Me quedo prendado de la ortodoxia que lo empapa todo, la precisión de movimientos, la coreografía que orquesta el itamae con movimientos que parecen medidos, siempre pausados, la delicada elegancia que se respira en cada gesto, la minuciosa puesta en escena del servicio y la breve explicación de cada bocado… Otra enseñanza: se puede ser breve, preciso, explícito y elocuente; aprendan, estimados recitadores de platos en la mesa, el aburrimiento es una sensación inducida.

 

Todo concuerda y engancha desde el primer gesto, que se concreta en el montaje de una bandeja kaiseki. Cinco bocados que anuncian la diferencia, empezando por una pieza de semen de lubina que llama la atención, con una textura más entera y densa que la del semen de atún rojo (el único que recuerdo haber probado antes, aunque sea en conserva; Gadira me hizo adicto), una simple y elocuente seta cultivada (maitake; grifola) completa el quinteto junto a un salmonete laminado y un corte de pulpo con ensalada de pepino (sunomono), exhibiendo las líneas de sabor que llevan a lo que hoy hemos decidido llamar umami. Ante todo, un ejemplo de como se encara el principio de un menú, lo que hoy llamamos aperitivo: impactando, llamando la atención, emocionando al comensal y dejándole con ganas de lo que está por llegar, sea lo que sea.

 

Son el pistoletazo de salida de una comida que viene a ser un reclamo que exige atención. Desde la sopa de dashi, navajas y almejas hasta el hígado de rape, la oreja de mar (abalón) al vapor servida con una crema hecha con el hígado, la sutil y llamativa combinación de centollo desmigado y erizos, el bogavante… todo habla de un recorrido sabroso, detallista y elegante por los recovecos de la escala de sabores.

 

Estás a punto de dejarte ir cuando aparecen unos nigiri que acaban siendo un mazazo.
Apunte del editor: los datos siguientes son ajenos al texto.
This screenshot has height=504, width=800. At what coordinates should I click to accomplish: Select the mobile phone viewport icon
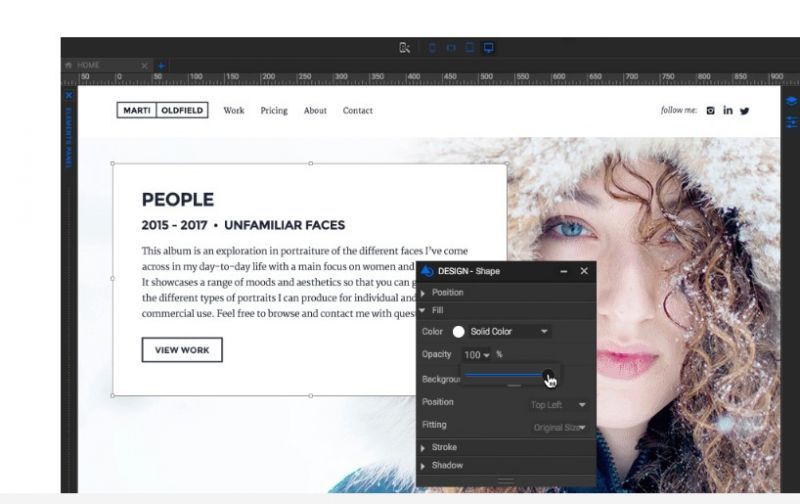[x=433, y=47]
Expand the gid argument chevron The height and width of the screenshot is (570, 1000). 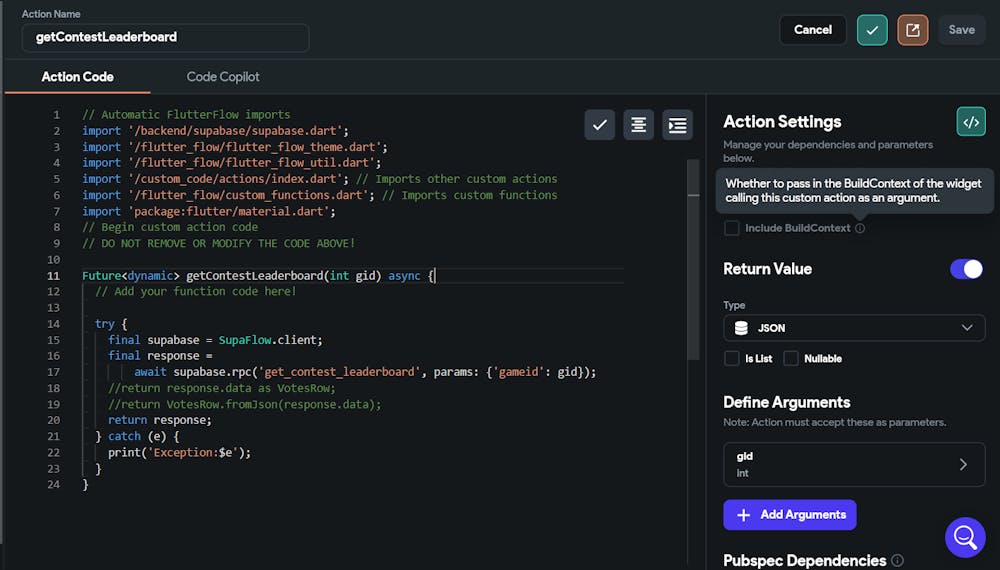[963, 464]
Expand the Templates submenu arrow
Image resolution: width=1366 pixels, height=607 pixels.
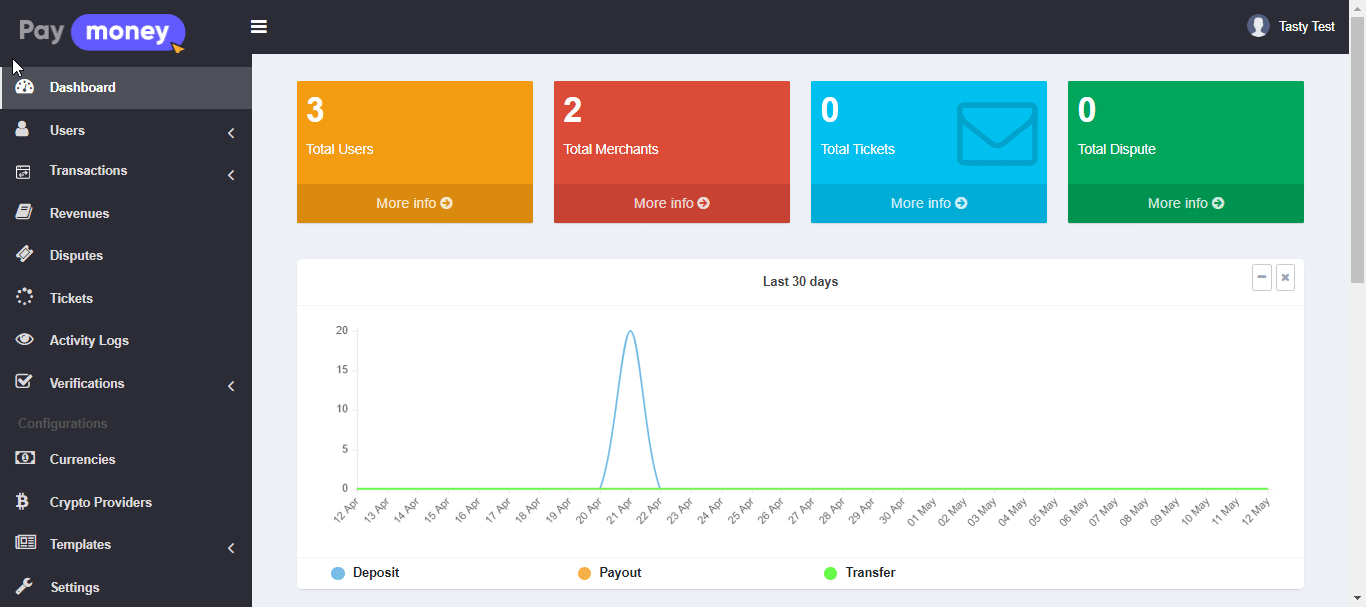click(x=231, y=548)
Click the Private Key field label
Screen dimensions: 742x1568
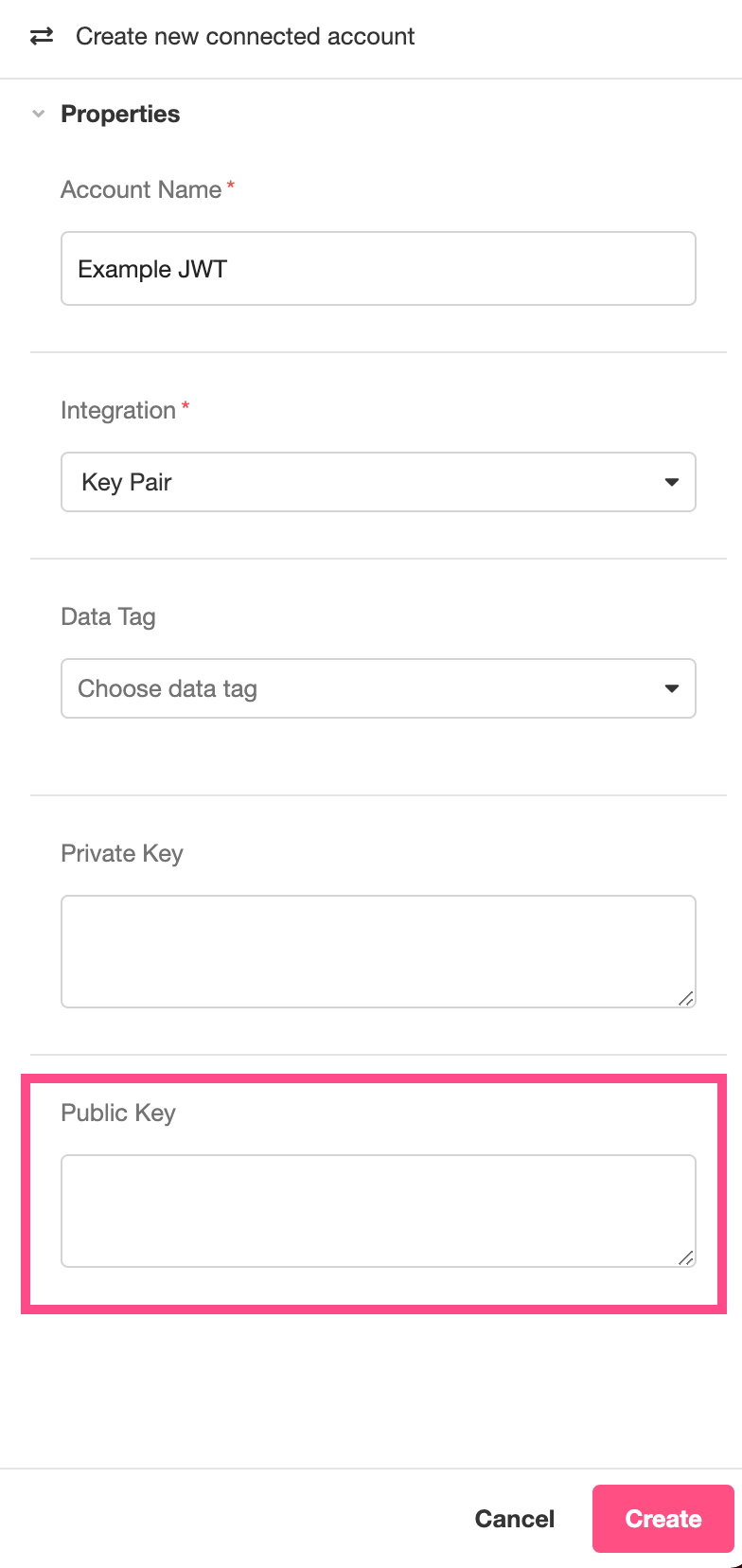point(122,853)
Diez piezas que configuran un paisaje que me deja patidifuso. El arroz está tibio, como siempre me ha gustado que sea -nunca entendí el arroz frío en el nigiri; me parece un desatinado ninguneo hacia uno de los dos ingredientes principales del bocado- y también lo están los pescados y mariscos que lo acompañan: vieira con erizo, ventresca de trucha, quisquilla y cigala, creciendo hacia la notable presencia del atún (lomo, chu toro, otoro), para relajarse luego con la elegancia de las ventrescas de dorada y de pargo. Acompañándolos, unos encurtidos japoneses (nada de soya, bravo) que hablan de otras cosas: bulbos parecidos a los del lirio, cortes de parientes del nenúfar en otros… Aquí hay trabajo, búsqueda y fidelidad.

 

Cuando llega el temaki -forma cilíndrica, algo suelto, de al menos 10 centímetros de altura, solo arroz, tartar de atún y una lámina de alga nori sabrosa y crujiente- estás al borde de la resistencia, pero es un reclamo poderoso y cada bocado exige el siguiente. El postre de fresas blancas que cierra el festival es un ejercicio de estilo que habla de buenas maneras y oportunidades.

 

Mientras como, me pregunto que lugar ocupa el trabajo del cocinero que se mueve frente a mi en el escalafón culinario. A estas alturas sigo con la Michelin entre los ojos -las listas me hablan más de popularidad que de cocina, y las nuevas guías, como la Macarfi empiezan a evidenciar las servidumbres que acaban degradándolas– y aquí no veo placas, muñequitos construidos con ruedas u otra parafernalia. Busco el restaurante con disimulo en la aplicación de la guía, usando mi teléfono, y no veo constancia de su existencia; alguien hizo mal su trabajo en Michelin. Hannah debería estar entre los seleccionados. Es otro de esos restaurantes que exhiben el signo distintivo de la estrella invisible.

 

No es nuevo, pero nunca deja de sorprender lo alejados de la realidad que a veces está el equipo español de la guía francesa (bueno, también los de Italia y Francia; a veces reparten estrellas a cocineros y cocinas que trabajan por lo penal). Solo un detalle. La anterior directora de la guía que siempre ha preferido ignorar algunos restaurantes, recorre ahora Madrid, tuiteando elogios y parabienes (#quebiensecomeenmadrid) sobre cocinas y restaurantes a los que prefirió ignorar cuando ejercía. Así van las cosas. No son las estrellas las que me empujan a elegir un restaurante, pero entiendo que para la mayoría del público son factor determinante: se les debe exigir rigor.

 

Este Madrid tiene restaurantes con tanta cocina como las de algunas estrellas que celebro, y mucha más que otras que me parecen de mentirijillas; compradas en el todo a cien del barrio. Prefiero estrellas invisibles, como la de Sacha, La Buena Vida (me parece la exaltación de la realidad culinaria burguesa; lo visito en cada viaje) y ahora este Hannah que acaba de alegrarme el viaje.